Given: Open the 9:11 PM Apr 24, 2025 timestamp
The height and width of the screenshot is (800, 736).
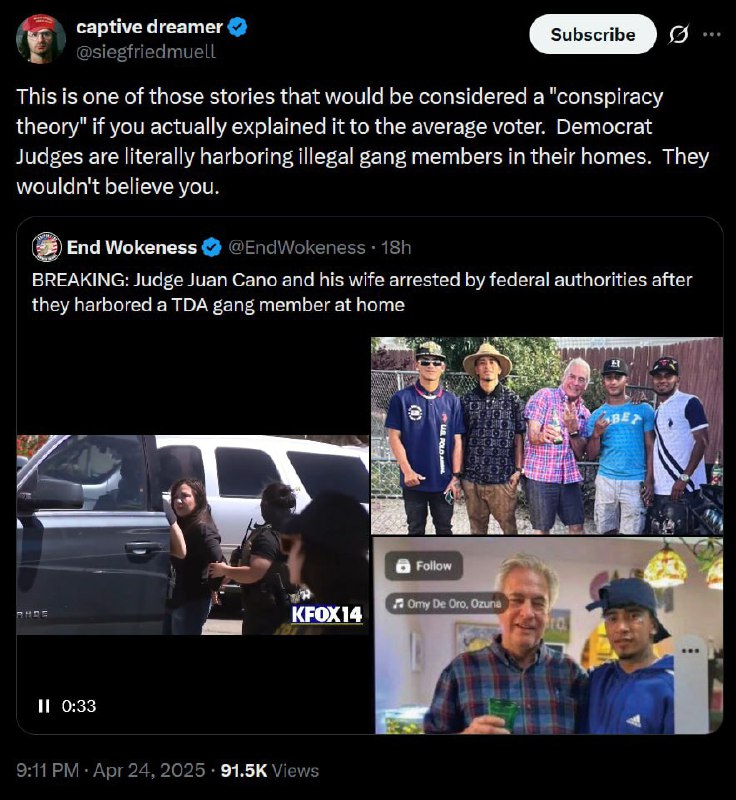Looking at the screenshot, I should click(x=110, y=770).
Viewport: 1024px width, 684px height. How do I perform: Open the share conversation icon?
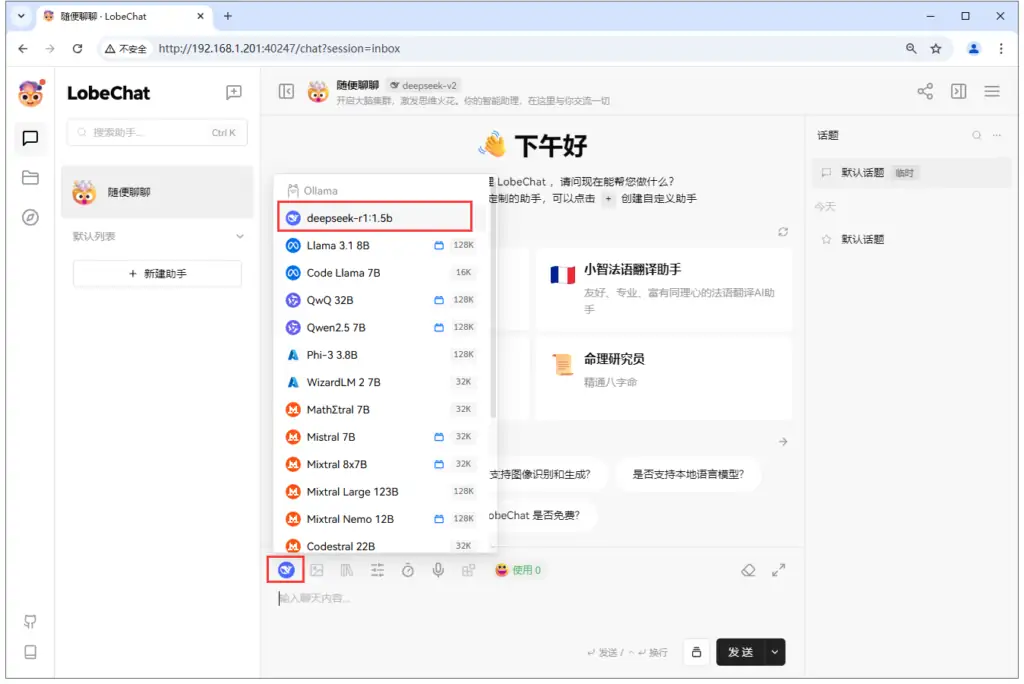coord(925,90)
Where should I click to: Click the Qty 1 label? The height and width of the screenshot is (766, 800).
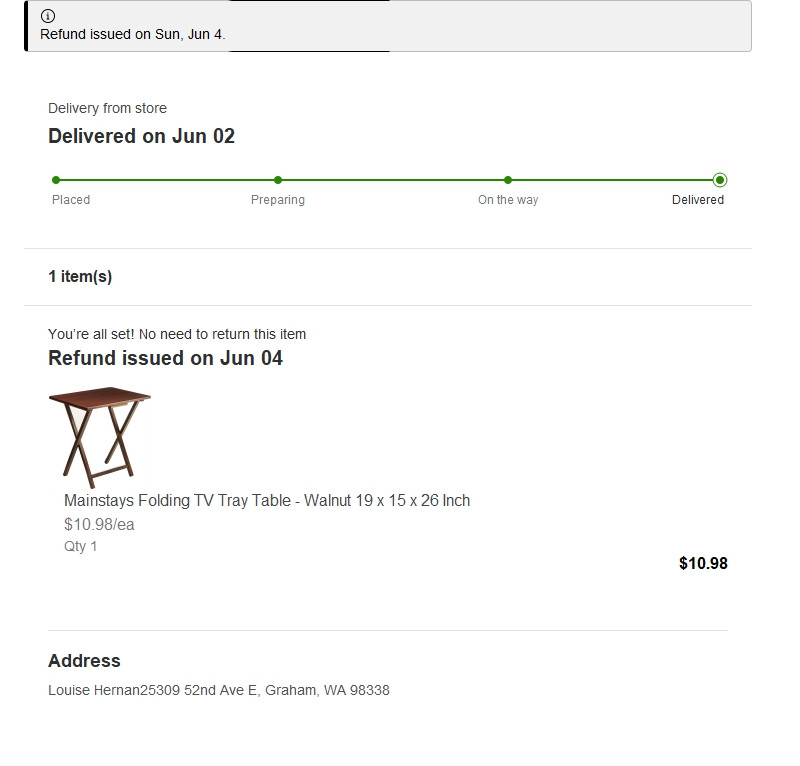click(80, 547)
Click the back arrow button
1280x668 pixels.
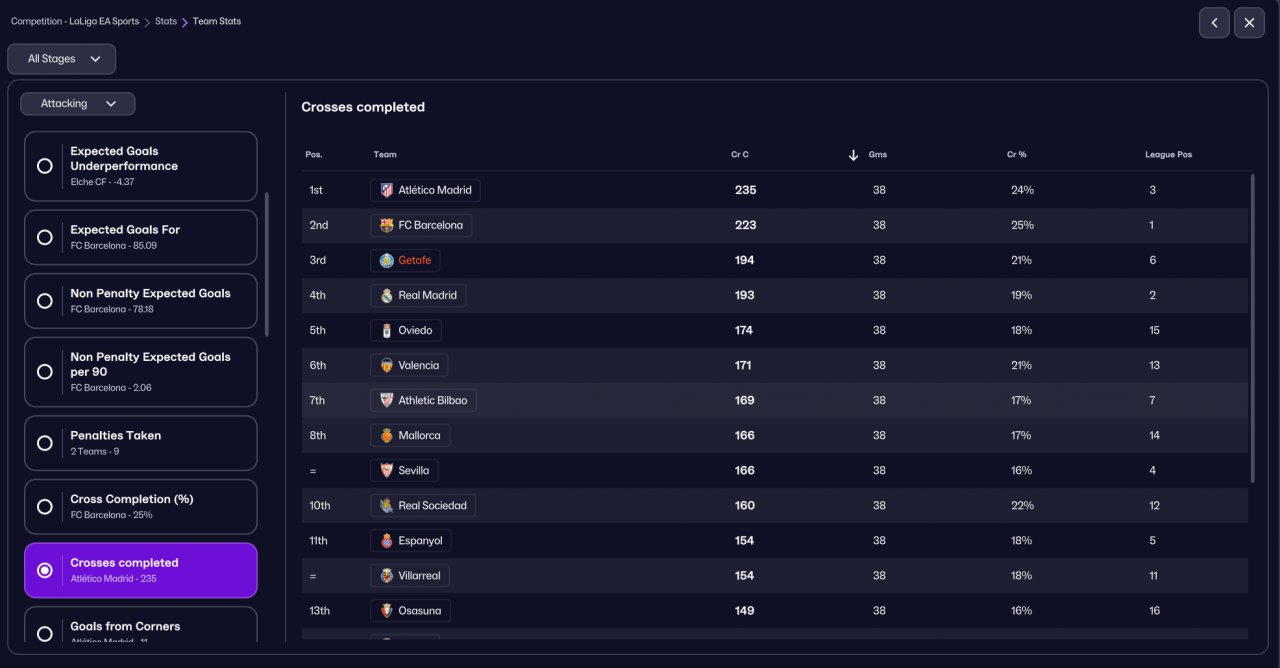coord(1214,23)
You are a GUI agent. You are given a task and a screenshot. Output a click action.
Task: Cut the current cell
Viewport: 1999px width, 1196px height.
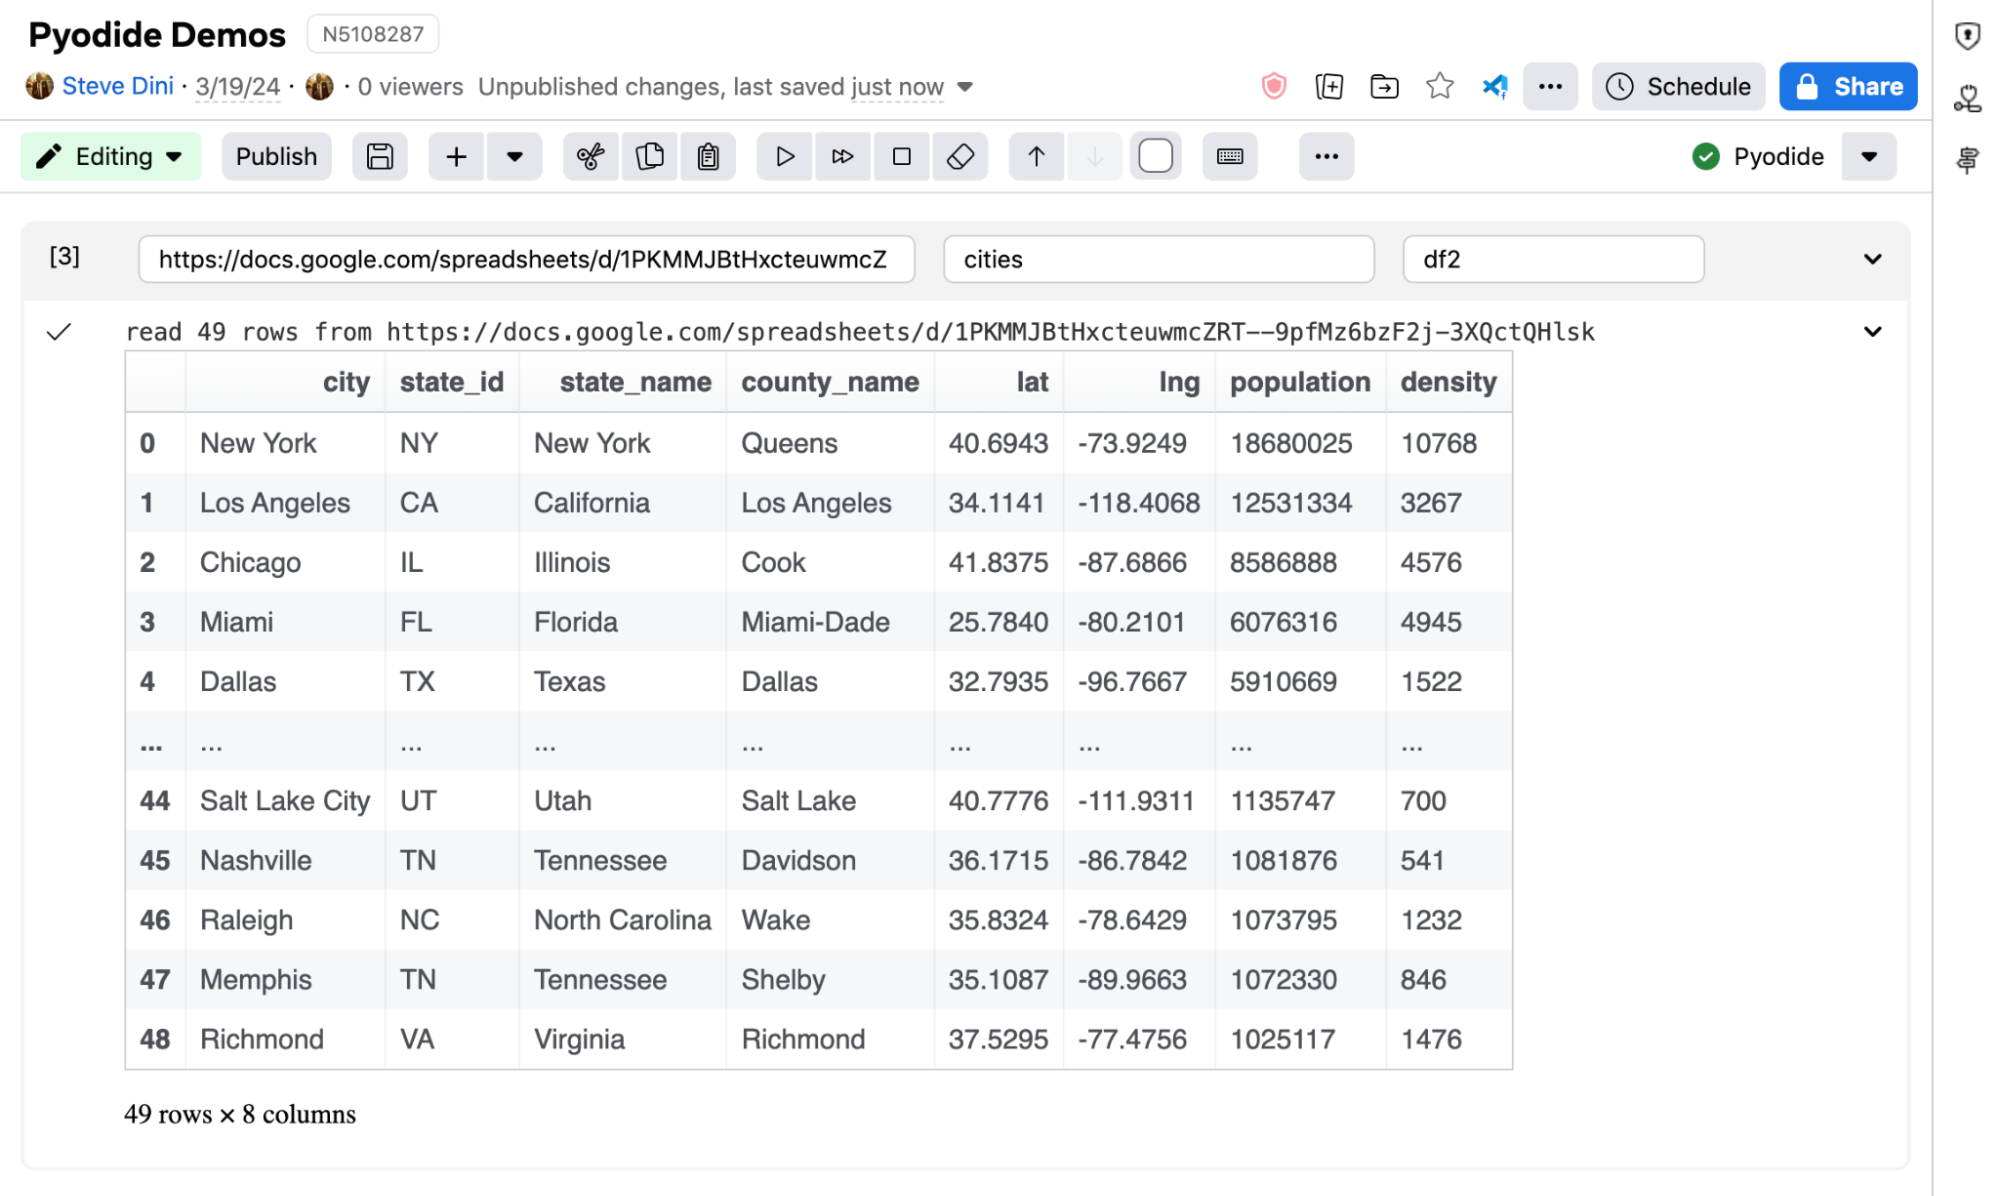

--

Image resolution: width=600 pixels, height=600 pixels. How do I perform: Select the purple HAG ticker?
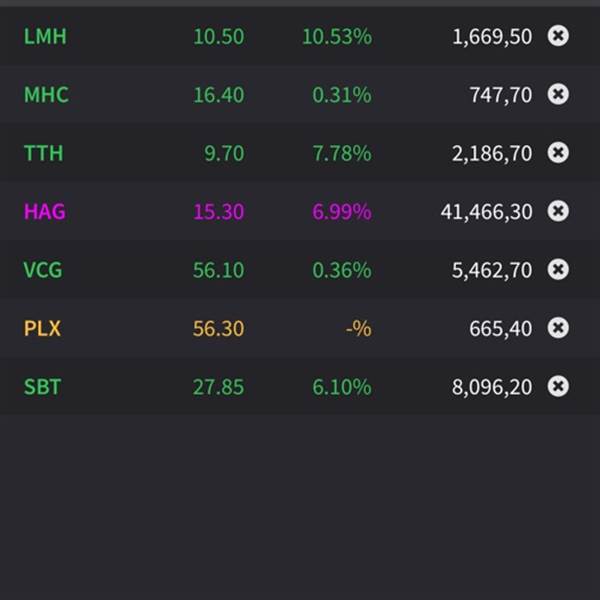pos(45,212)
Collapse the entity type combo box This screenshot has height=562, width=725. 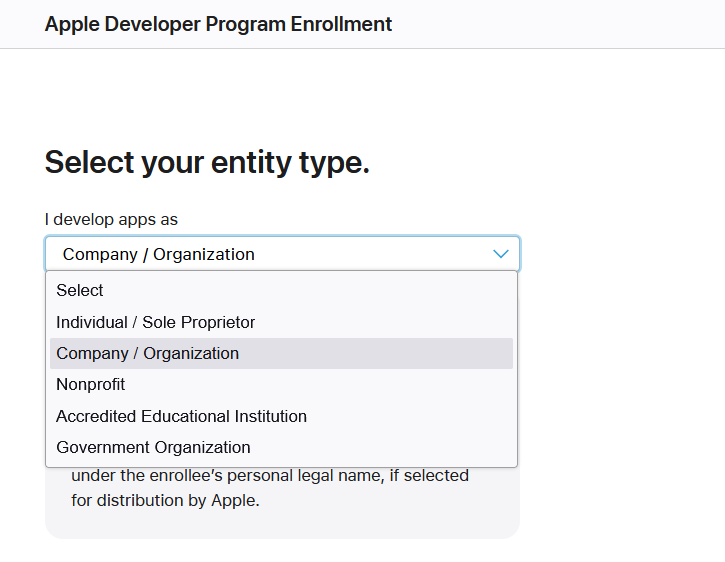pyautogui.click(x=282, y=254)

# Job:
Return the listing lines from the line with "Given: Open the" up to and including the line with "click(80, 547)", copied verbatim. Omit the pictures.

# Reply:
Given: Open the 9:11 PM Apr 24, 2025 timestamp
The height and width of the screenshot is (800, 736).
Looking at the screenshot, I should click(x=110, y=770).
Viewport: 1024px width, 684px height. How do I perform: Open the share conversation icon?
coord(925,90)
Where should I click to: Click the Qty 1 label? The height and width of the screenshot is (766, 800).
click(80, 547)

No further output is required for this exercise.